→ 引用文:
______________________________

お風呂に入っていると、チャイムが鳴った。誰か来たようだ。

「はーい」と妻が対応し、何やら玄関で会話している。妻の声のトーンは高い。ということは、親類でもなければ友人でもなく、あまり関係性のない人が来ているとわかる。

「いったい誰だろう…?」

気にはなったが、妻がお風呂場まで来て僕に相談する気配はない。ということは、大したことではないのだ。安心してもうしばらく湯船に浸かる。

お風呂から上がって、妻に来客のことを聞いてみる。

「町内で話したことないおばさんが来てさ、自分の家にツバメが巣をかけてて、もう少しで雛が飛び立ちそうなんだって。でもそこにモズが攻撃して来て困ってて、追っかけて行ったらウチの裏の◯◯さんの家にモズの巣があるみたいで」

「へえ、それで?」

「で、ウチの裏庭からモズを時々監視させて欲しいから、入ってもいいかって」

「で、なんて答えたの?」

「どうぞって」

「それでいいね」

まとめると、自分の家のツバメをモズから守るために、僕の家の敷地に入らせて欲しいとの依頼だ。

はっきり言って、ちょっとおかしい。

______________________________

→ 提供情報:
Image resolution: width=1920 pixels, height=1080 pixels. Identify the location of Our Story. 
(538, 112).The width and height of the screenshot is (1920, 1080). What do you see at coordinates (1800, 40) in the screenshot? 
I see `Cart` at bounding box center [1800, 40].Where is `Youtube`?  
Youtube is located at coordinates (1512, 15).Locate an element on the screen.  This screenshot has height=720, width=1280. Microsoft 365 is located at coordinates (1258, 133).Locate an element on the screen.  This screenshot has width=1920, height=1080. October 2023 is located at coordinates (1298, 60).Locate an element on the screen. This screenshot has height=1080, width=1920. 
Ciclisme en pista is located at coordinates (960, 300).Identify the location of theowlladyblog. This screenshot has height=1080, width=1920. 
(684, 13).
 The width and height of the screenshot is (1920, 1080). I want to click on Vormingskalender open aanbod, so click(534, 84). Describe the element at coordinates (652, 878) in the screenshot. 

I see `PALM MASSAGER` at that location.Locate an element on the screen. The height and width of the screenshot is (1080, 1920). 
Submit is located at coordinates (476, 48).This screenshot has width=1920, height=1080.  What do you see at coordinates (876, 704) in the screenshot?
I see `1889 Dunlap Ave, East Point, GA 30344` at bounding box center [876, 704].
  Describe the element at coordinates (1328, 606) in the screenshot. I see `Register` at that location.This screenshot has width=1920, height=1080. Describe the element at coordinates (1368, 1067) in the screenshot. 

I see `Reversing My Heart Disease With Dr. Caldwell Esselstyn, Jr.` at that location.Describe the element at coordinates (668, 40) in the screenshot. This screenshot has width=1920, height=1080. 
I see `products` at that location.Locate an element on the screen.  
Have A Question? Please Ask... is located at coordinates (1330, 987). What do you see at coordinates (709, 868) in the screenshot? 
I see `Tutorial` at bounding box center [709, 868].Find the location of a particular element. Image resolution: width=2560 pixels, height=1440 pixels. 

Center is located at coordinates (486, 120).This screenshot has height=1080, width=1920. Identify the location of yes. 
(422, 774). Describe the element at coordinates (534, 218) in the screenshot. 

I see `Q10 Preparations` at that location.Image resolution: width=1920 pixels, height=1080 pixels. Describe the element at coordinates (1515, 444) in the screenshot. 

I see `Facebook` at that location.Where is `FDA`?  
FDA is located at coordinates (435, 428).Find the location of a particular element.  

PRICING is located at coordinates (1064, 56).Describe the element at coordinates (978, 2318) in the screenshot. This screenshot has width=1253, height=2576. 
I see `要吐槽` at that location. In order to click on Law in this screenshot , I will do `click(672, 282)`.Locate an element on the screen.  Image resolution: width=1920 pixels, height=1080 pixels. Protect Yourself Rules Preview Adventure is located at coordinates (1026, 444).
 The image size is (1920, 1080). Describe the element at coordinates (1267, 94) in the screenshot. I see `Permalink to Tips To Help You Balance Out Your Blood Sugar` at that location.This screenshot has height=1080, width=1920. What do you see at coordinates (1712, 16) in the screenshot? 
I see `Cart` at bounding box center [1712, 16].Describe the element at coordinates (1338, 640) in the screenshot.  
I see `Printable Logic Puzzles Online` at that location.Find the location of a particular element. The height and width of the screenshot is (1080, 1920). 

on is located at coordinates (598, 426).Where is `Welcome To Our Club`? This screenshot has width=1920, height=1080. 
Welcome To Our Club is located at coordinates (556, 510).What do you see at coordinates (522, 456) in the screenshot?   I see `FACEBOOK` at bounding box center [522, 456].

______________________________

引用文の語り手は、玄関に来た人を親類でも友人でもないと判断しています。その根拠を一から三文で説明してください。

玄関で応対している妻の声のトーンが高かったためです。そこから語り手は、来ているのが親類でも友人でもなく、あまり関係性のない人だとわかりました。